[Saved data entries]
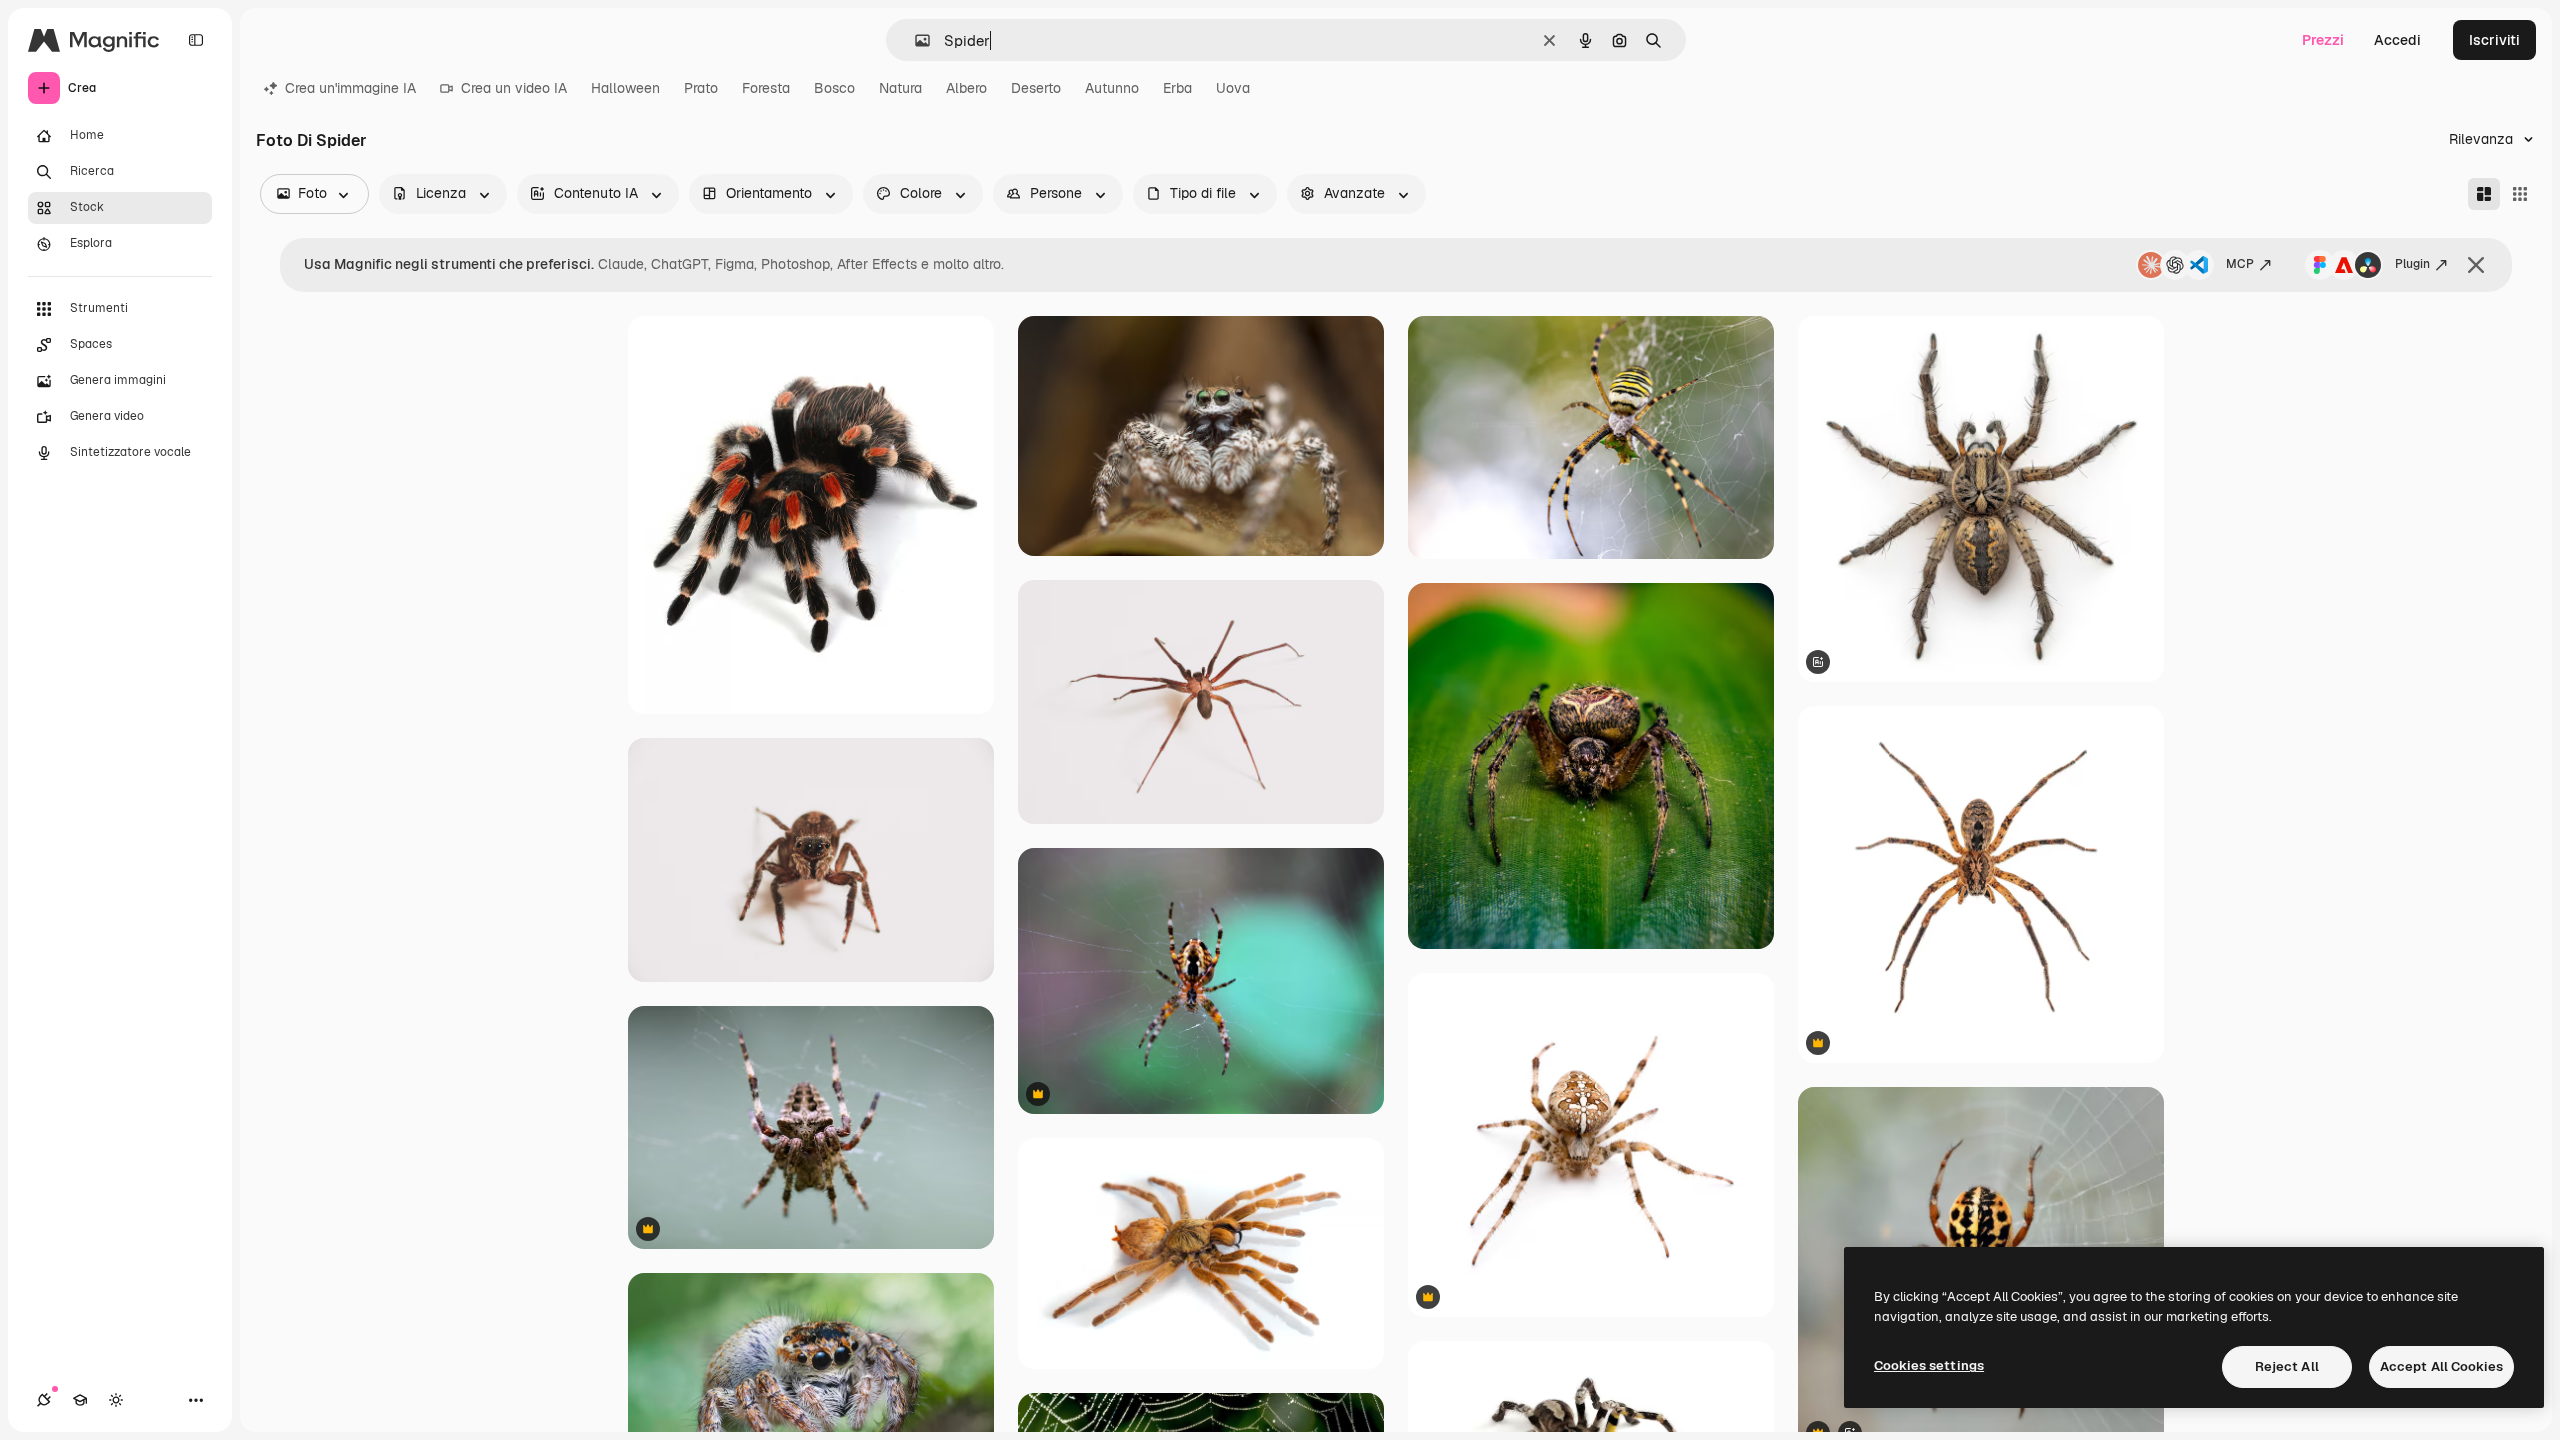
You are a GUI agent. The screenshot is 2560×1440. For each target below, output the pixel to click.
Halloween (625, 88)
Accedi (2397, 40)
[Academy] (80, 1400)
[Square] (2520, 194)
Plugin (2412, 264)
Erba (1177, 88)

Work task:
Please output all the records above exactly, leaving out every picture.

The answer:
You are a GUI agent. The screenshot is 2560×1440. For each target below, output the pixel to click.
Halloween (625, 88)
Accedi (2397, 40)
[Academy] (80, 1400)
[Square] (2520, 194)
Plugin (2412, 264)
Erba (1177, 88)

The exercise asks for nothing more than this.